Certes, des recomptages ont été effectués. Mais de telles opérations matérielles étaient évidemment inutiles et sans portée s’agissant non pas du nombre de suffrages exprimés, mais de leur sincérité intrinsèque. N’importe quel juge de l’élection en France le comprend immédiatement, et il devrait en aller de même pour l’ensemble de la classe politique.
L’Arizona en pointe
En Arizona, l’enjeu pour le parti Démocrate est encore plus criant. Les Républicains locaux ont en effet obtenu, en même temps que la préparation d’une nouvelle loi électorale, que les 2,1 millions de suffrages recueillis en novembre 2020 dans le Comté de Maricopa soient déménagés sur un site protégé (mais accessible évidemment aux Démocrates pour tout contrôle), afin que chaque vote soit épluché et contrôlé selon de strictes procédures, en remontant jusqu’au mandant pour les votes par correspondance. Et ce contrôle fait des émules : les Républicains de Pennsylvanie et du Wisconsin en réclament un identique à leur tour, après être venus sur place, et des manifestations d’électeurs ont régulièrement lieu aux mêmes fins dans le Michigan, pour ne prendre que ces trois exemples.
Ce contrôle touche à sa fin, on devrait en connaître les conclusions d’ici à quelques semaines. Mais on voit bien que si ses résultats prouvaient que l’élection a irrégulièrement basculé en Arizona en faveur de Biden, l’onde de choc serait gigantesque dans les autres battlegroud states, avec à la clé une situation explosive et sans précédent.

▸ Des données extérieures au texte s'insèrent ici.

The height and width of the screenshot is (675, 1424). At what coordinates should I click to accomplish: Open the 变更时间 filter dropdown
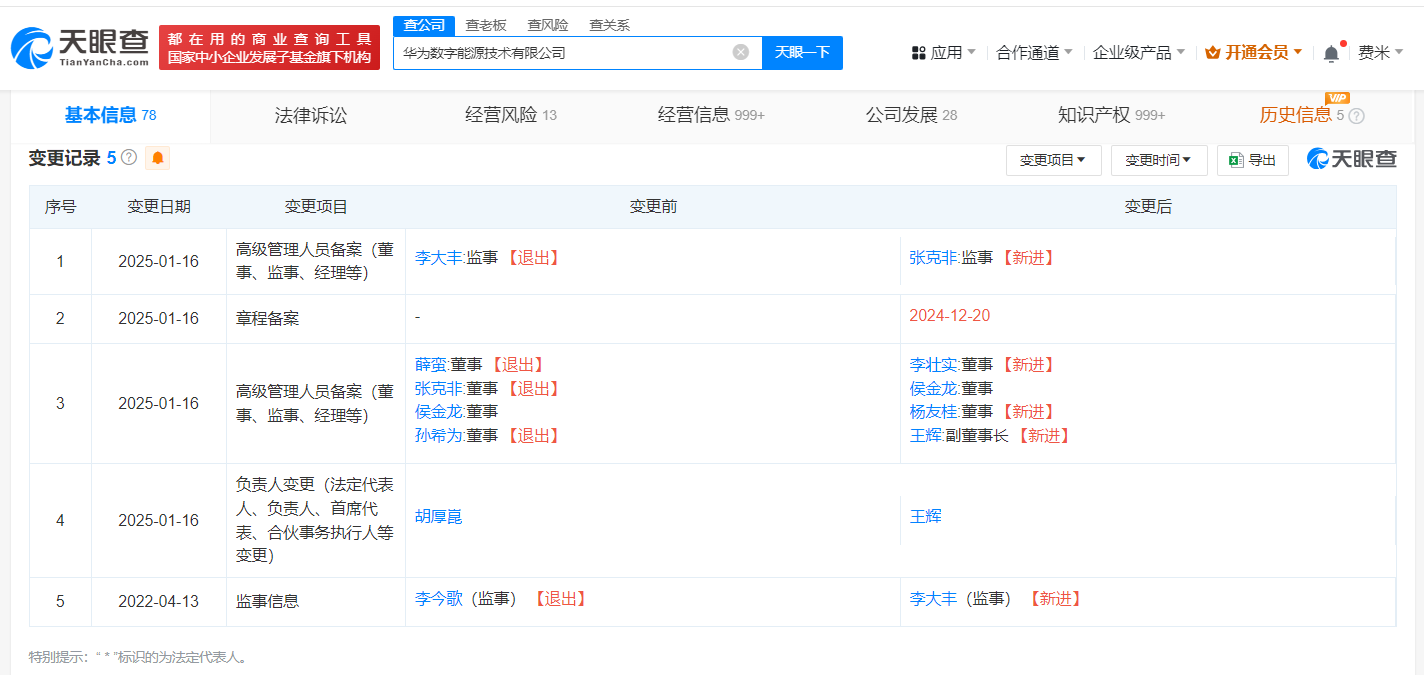1158,160
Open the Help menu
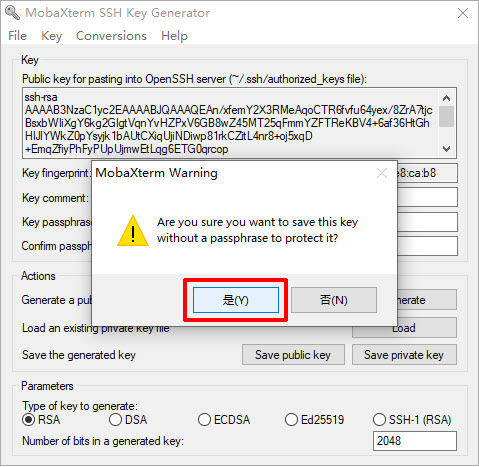Screen dimensions: 479x467 coord(174,36)
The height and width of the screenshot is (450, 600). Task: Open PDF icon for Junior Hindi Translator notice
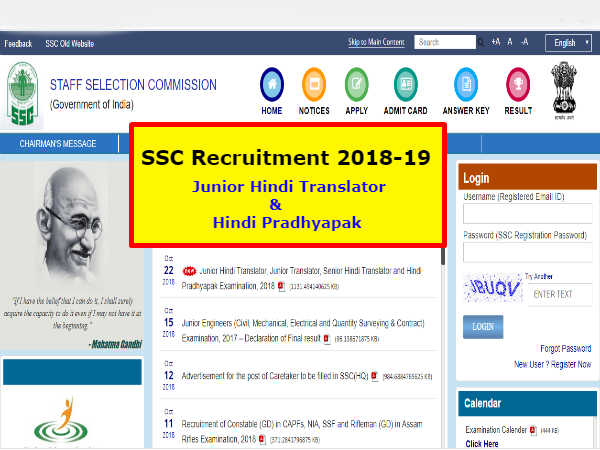[x=282, y=286]
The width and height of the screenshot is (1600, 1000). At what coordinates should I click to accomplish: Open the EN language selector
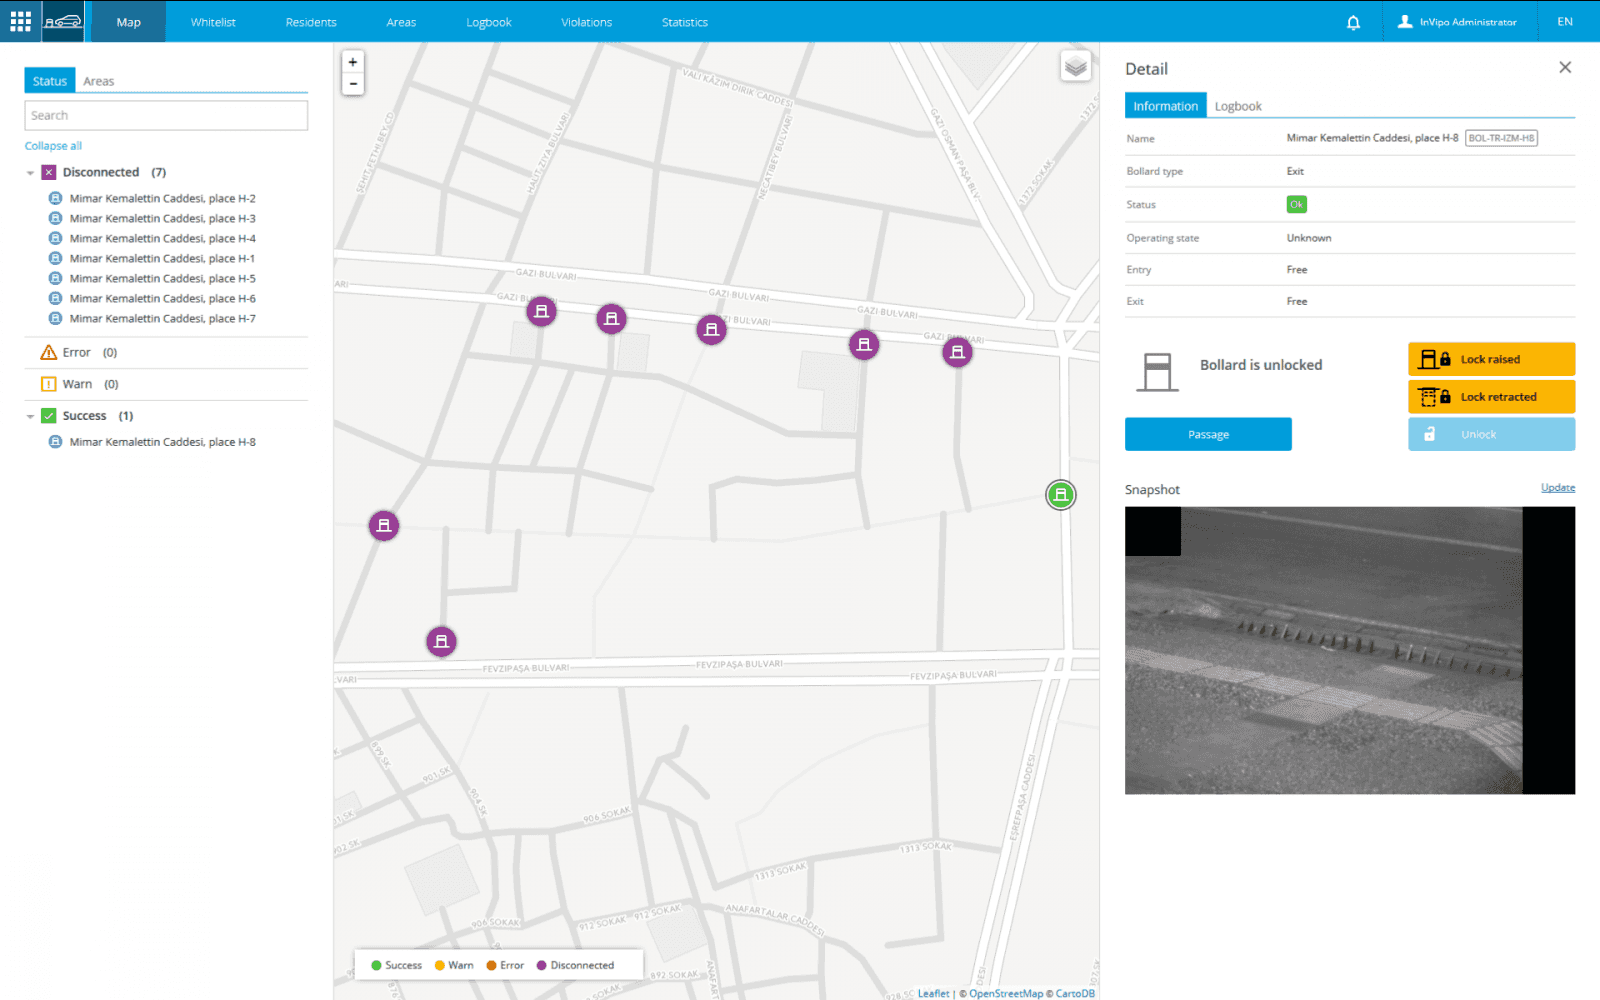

Tout ceci explique peut-être pourquoi les parlementaires démocrates texans ont été jusqu’à bloquer volontairement le travail normal de leur assemblée, au risque d’une sanction pénale. Depuis, ils ont ravalé leurs protestations et, seule manière pour eux de faire échec au mandat d’arrêt les visant, ils sont revenus à Austin (ce 18 août), rendant possible enfin le vote de la nouvelle loi par la chambre basse du Texas.
L’affaire est à suivre…
Me André Bonnet
Me André Bonnet est avocat au barreau de Marseille, ancien président de tribunal administratif.